Fit the Sales Model with prior_from_idata#

Now we create and fit a sales model that uses tune_method="prior_from_idata" for the yearly seasonality component. Under the hood, vangja calls pymc_extras.utils.prior.prior_from_idata() to build a multivariate Normal approximation of the temperature model’s posterior and uses it as the prior for the sales model’s Fourier coefficients.

[10]:
# Transfer learning model using prior_from_idata
transfer_pfi_model = (
    FlatTrend()
    + FourierSeasonality(
        period=365.25,
        series_order=6,
        tune_method="prior_from_idata",  # Use full posterior as prior
    )
    + FourierSeasonality(period=91.31, series_order=4)  # Quarterly
    + FourierSeasonality(period=30.44, series_order=3)  # Monthly
    + FourierSeasonality(period=7, series_order=3)  # Weekly
)

print("Fitting transfer learning model (prior_from_idata)...")
print("  - Yearly seasonality: full posterior transferred from temperature model")
print("  - Other components: learned from sales data with default priors")

transfer_pfi_model.fit(
    sales_train,
    method="mapx",
    idata=temp_model.trace,
    t_scale_params=temp_model.t_scale_params,
    scaler="minmax",
)

transfer_pfi_pred = transfer_pfi_model.predict(horizon=len(sales_test), freq="D")
transfer_pfi_pred = transfer_pfi_pred[
    (transfer_pfi_pred["ds"] >= sales_train["ds"].min())
    & (transfer_pfi_pred["ds"] <= sales_test["ds"].max())
]
print("Done!")
Fitting transfer learning model (prior_from_idata)...
  - Yearly seasonality: full posterior transferred from temperature model
  - Other components: learned from sales data with default priors
WARNING:2026-02-27 17:42:24,693:jax._src.xla_bridge:876: An NVIDIA GPU may be present on this machine, but a CUDA-enabled jaxlib is not installed. Falling back to cpu.
Done!

Compare prior_from_idata with parametric#

Let’s also fit the parametric version (same as Chapter 07) so we can compare both approaches directly.

[11]:
# For comparison: the parametric transfer model (same as Chapter 07)
transfer_param_model = (
    FlatTrend()
    + FourierSeasonality(
        period=365.25,
        series_order=6,
        tune_method="parametric",  # Mean/std transfer only
    )
    + FourierSeasonality(period=91.31, series_order=4)
    + FourierSeasonality(period=30.44, series_order=3)
    + FourierSeasonality(period=7, series_order=3)
)

print("Fitting transfer learning model (parametric)...")
transfer_param_model.fit(
    sales_train,
    method="mapx",
    idata=temp_model.trace,
    t_scale_params=temp_model.t_scale_params,
    scaler="minmax",
)

transfer_param_pred = transfer_param_model.predict(horizon=len(sales_test), freq="D")
transfer_param_pred = transfer_param_pred[
    (transfer_param_pred["ds"] >= sales_train["ds"].min())
    & (transfer_param_pred["ds"] <= sales_test["ds"].max())
]
print("Done!")
Fitting transfer learning model (parametric)...
Done!
[12]:
# Side-by-side comparison: parametric vs prior_from_idata
fig, axes = plt.subplots(2, 1, figsize=(14, 10), sharex=True)

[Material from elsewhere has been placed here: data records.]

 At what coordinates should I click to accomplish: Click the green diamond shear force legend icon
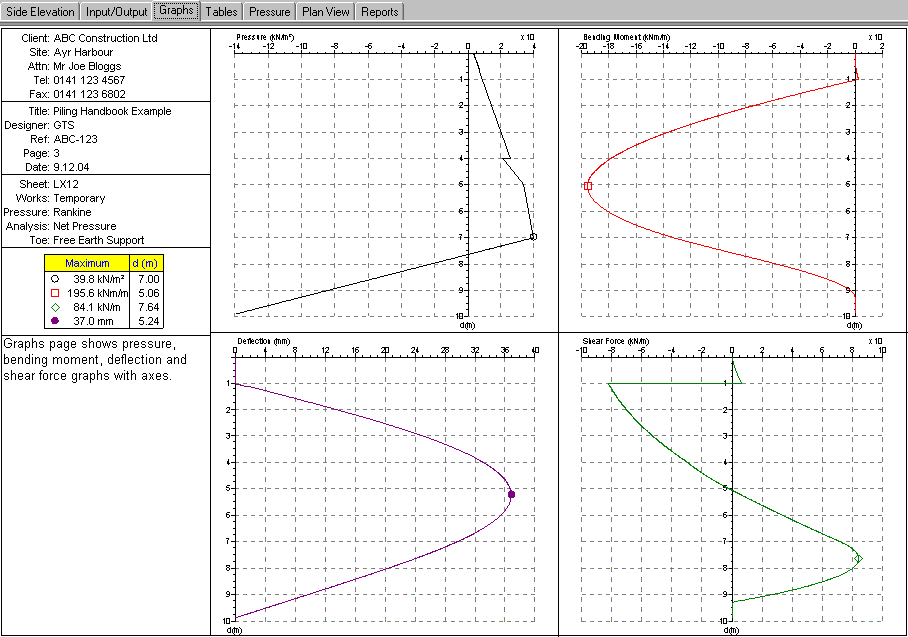[x=54, y=307]
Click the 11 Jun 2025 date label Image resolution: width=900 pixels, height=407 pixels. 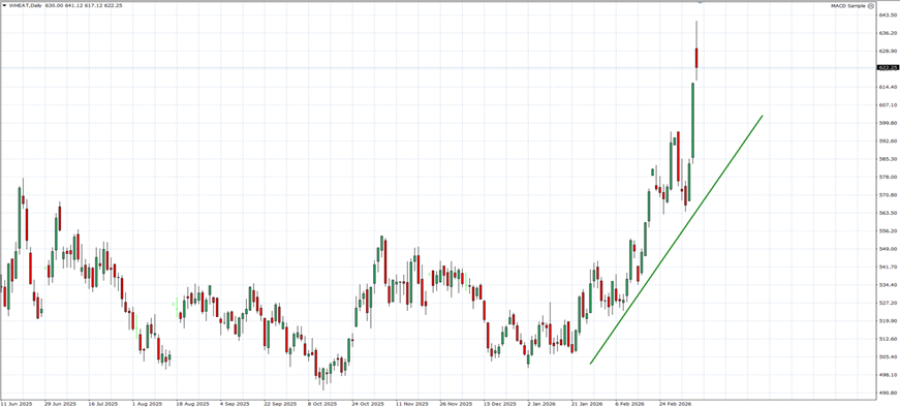pyautogui.click(x=18, y=403)
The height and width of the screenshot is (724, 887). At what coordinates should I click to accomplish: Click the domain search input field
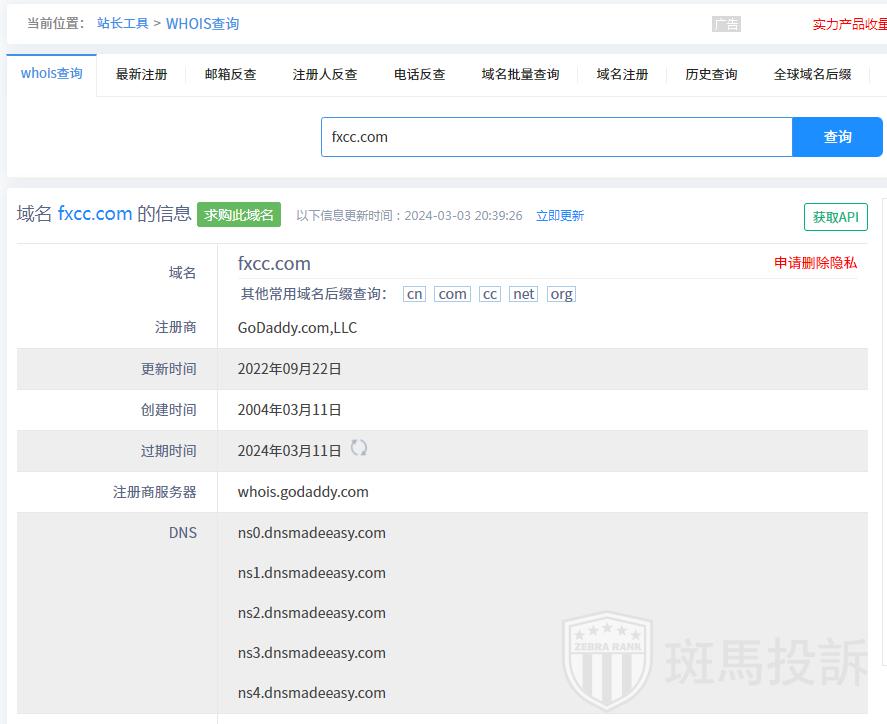556,137
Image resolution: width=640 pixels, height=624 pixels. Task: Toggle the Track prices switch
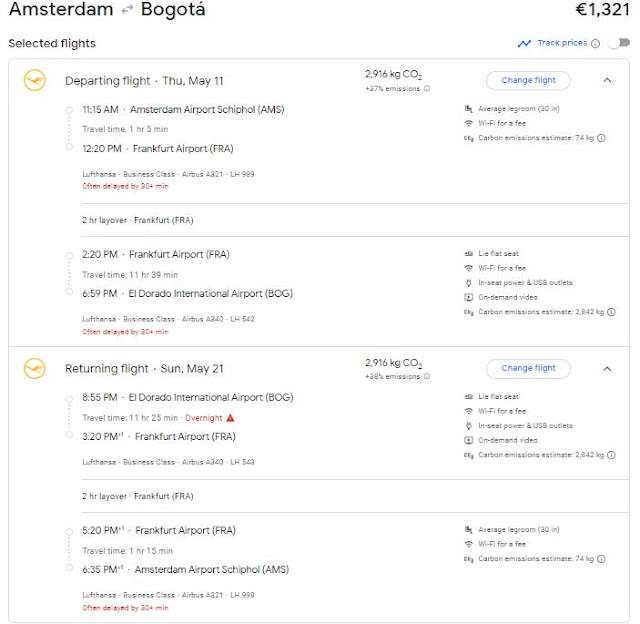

for ax, (model_name, pred, color) in zip(
    axes,
    [
        ("Parametric Transfer (mean/std)", transfer_param_pred, "C2"),
        ("prior_from_idata Transfer (full posterior)", transfer_pfi_pred, "C4"),
    ],
):
    ax.plot(
        sales_train["ds"],
        sales_train["y"],
        "C0o",
        markersize=3,
        alpha=0.5,
        label="Training data",
    )
    ax.plot(
        sales_test["ds"],
        sales_test["y"],
        "C1o",
        markersize=3,
        alpha=0.5,
        label="Test data (actual)",
    )
    ax.plot(
        pred["ds"],
        pred["yhat_0"],
        f"{color}-",
        linewidth=1.5,
        alpha=0.8,
        label=f"{model_name} prediction",
    )
    ax.axvline(train_test_date, color="gray", linestyle="--", linewidth=2)
    ax.set_title(f"{model_name}")
    ax.set_ylabel("Number of Sales")
    ax.legend(loc="upper right")
    ax.grid(True, alpha=0.3)

axes[-1].set_xlabel("Date")
plt.tight_layout()
plt.show()
../_images/notebooks_08_prior_from_idata_18_0.png
[13]:
# Overlay both transfer learning approaches
fig, ax = plt.subplots(figsize=(14, 6))

ax.plot(
    sales_train["ds"],
    sales_train["y"],
    "C0o",
    markersize=3,
    alpha=0.4,
    label="Training data",
)
ax.plot(
    sales_test["ds"],
    sales_test["y"],
    "C1o",
    markersize=3,
    alpha=0.4,
    label="Test data (actual)",
)
ax.plot(
    transfer_param_pred["ds"],
    transfer_param_pred["yhat_0"],
    "C2-",
    linewidth=1.5,
    alpha=0.8,
    label="Parametric",
)
ax.plot(
    transfer_pfi_pred["ds"],
    transfer_pfi_pred["yhat_0"],
    "C4-",
    linewidth=1.5,
    alpha=0.8,
    label="prior_from_idata",
)

ax.axvline(
    train_test_date, color="gray", linestyle="--", linewidth=2, label="Train/Test Split"
)
ax.set_title("Transfer Learning Comparison: parametric vs prior_from_idata")
ax.set_xlabel("Date")
ax.set_ylabel("Number of Sales")
ax.legend(loc="upper right")
ax.grid(True, alpha=0.3)
plt.tight_layout()
plt.show()
../_images/notebooks_08_prior_from_idata_19_0.png
[14]:
# Quantitative comparison
param_metrics = metrics(sales_test, transfer_param_pred, pool_type="complete")
pfi_metrics = metrics(sales_test, transfer_pfi_pred, pool_type="complete")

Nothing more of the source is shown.